Purportedly the steepest residential street in the world. I now have complete and utter faith in the Orthia's brakes.
Beautiful old train station in Dunedin.
Taieri Gorge Railway - yes, this Was the easiest way into central Otago.


Lupines (introduced to NZ) and the Clay Cliffs.
The crazy crevasse-riddled landscape of a fault zone at Earthquakes in central Otago. Sheep wandered around, unconcerned about the big holes hidden by the long grass.
Ancient whale bones in limestone.

Only in NZ. And maybe Australia.

Moeraki boulders- concretions caused by the gradual buildup of layers of calcitic algae. Some of the finest examples in the world.

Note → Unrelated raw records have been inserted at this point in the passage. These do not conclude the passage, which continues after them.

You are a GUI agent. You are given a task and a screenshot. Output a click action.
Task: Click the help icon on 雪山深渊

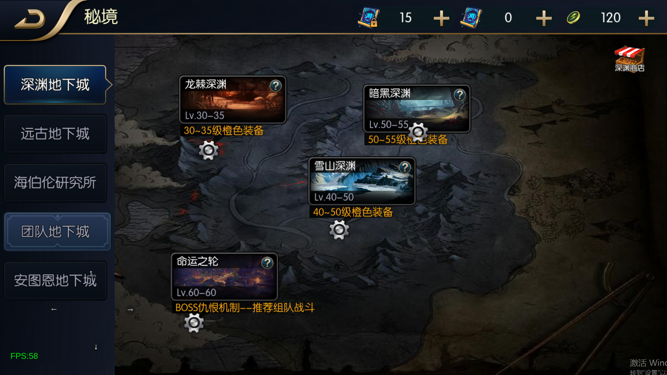405,168
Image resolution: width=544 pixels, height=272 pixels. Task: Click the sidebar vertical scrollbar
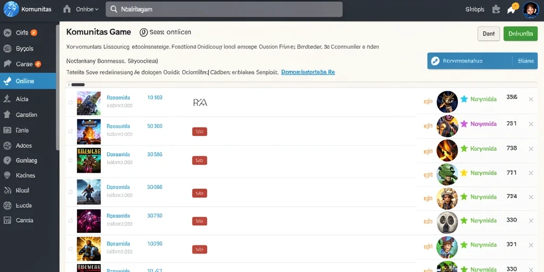tap(57, 87)

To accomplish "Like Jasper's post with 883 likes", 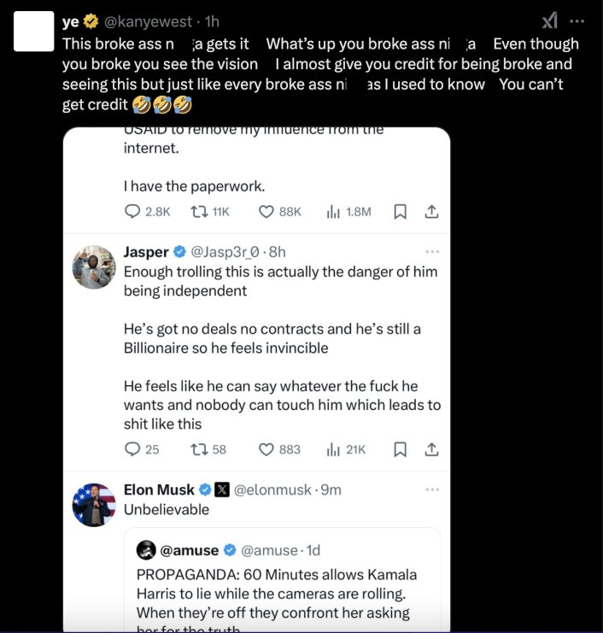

Concretion boulders, Moeraki.

Otago Peninsula

Otago Peninsula -

My day trip out on the peninsula was very enjoyable. I hiked partway out to Sandfly Bay- a beautiful windy track with nice views of bright sand dunes, blue sea, and beautiful greenery and flowers. I wish I’d had time to run down the dunes all the way to the beach. I raced a big cargo ship out to the very end of the Peninsula where the only mainland-based breeding colony of Royal Albatrosses was located. The area was a reserve, carefully protected from predators. I took my time in the good museum display and had a tour.

Royal Albatross are one of the world’s biggest birds, with a wingspan of 9’6”. They are superb gliders, reaching speeds of 75 mph and staying aloft at sea for months at a time. They sleep on the wing, only for a couple minutes at a time. The museum had a wall mounting of a huge amount of indigestible trash-mostly plastic- taken out of the stomach of an albatross.
The colony contained 99 birds which had probably moved in from overcrowded offshore island rookeries.(Chatham Island has 20,000 birds) The head became a good location after the shrub was cleared for defense structures during the Great Game tensions between Great Britain and Russia. The first recorded egg was laid in 1920. But it was not until 1938 that a chick fledged successfully.

Eggs are laid in November, and incubation takes 11 weeks - one of the longest avian incubation periods. Chicks emerge in February, taking an average of 3 days to break out of the shell. For the next month they are then guarded and kept warm by one parent while the other searches for food. Thereafter the chicks are left on their own for 2-4 days while the parents leave to fish. The downy chicks are comically large. At seven months of age, they weigh 10-12 kg (adults are only 8-9 kg). The extra weight sees them through the September fledging process. After chicks fledge, they take off for the rich fishing grounds off the coast of South America. Here they spend 3-5 years continuously at sea before coming back to the colonies to socialize and select mates. At 9-12 years they breed for the first time, and continue to breed every other year. Royal albatrosses can live longer than 60 years; average lifespan is 30-40 years.

The headland also provides safe breeding grounds for several other endangered species. On its upper side, the Royal Albatross colony is abutted by a colony of Red-Beaked Gulls, a crowded acre rife with noisy chicks. Down near the water, Stewart Island Shags incubate eggs on volcano-shaped mud mounds. The world population of Stewart Island shags numbers about 400. They are solitary hunters, flying fast and diving up to 100’ deep for fish. The more common Spotted Shags are communal hunters the fish mid-level waters up to 10 miles offshore. They have lovely breeding plumage. The peninsula is also home to penguins. Blue penguins are quite common. They’re tiny- only 2 lbs. They fish over the continental shelf and come home to ground burrows at sunset in large rafts. Yellow eyed- penguins are rarer, larger (10 lbs), and very shy. They go back and forth in the afternoon, feeding chicks in ground burrows. They dive to the seafloor and mid-level waters to feed.